→ **Required action**
Pick out and copy every line below that has the word "Professionel".

━━ Supplied records

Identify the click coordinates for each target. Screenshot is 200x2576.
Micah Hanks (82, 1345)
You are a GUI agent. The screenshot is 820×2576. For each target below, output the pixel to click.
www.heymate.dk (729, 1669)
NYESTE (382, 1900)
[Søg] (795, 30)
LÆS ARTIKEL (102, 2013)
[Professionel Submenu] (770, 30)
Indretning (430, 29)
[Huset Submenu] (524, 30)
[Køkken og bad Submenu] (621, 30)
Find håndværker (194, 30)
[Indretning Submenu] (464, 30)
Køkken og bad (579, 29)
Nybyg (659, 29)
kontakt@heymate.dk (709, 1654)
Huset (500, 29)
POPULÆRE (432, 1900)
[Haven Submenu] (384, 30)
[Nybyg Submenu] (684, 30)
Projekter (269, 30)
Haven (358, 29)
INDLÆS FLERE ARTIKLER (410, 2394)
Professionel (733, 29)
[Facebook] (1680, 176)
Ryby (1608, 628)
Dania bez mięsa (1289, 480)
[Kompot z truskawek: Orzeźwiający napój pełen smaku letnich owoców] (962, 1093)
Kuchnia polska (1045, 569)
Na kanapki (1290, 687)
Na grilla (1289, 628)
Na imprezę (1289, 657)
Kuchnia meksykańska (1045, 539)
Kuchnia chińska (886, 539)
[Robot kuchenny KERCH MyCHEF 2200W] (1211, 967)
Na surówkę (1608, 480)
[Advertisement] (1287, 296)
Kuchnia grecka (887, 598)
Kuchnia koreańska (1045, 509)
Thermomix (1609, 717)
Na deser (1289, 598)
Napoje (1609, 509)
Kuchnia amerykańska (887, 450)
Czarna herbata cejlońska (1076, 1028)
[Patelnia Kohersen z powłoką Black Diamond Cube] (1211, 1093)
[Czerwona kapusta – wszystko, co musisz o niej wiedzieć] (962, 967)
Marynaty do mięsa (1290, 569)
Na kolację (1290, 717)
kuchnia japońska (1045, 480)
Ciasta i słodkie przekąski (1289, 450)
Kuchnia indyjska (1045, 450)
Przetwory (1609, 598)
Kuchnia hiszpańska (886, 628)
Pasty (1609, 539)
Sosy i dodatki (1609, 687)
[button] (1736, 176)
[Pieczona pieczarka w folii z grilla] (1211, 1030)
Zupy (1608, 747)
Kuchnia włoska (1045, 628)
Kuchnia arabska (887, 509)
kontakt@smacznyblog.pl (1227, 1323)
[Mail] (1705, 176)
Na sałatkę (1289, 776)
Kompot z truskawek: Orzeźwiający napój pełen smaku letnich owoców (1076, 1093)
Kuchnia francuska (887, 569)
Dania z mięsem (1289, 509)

━━━━

→ **Result**
[Professionel Submenu] (770, 30)
Professionel (733, 29)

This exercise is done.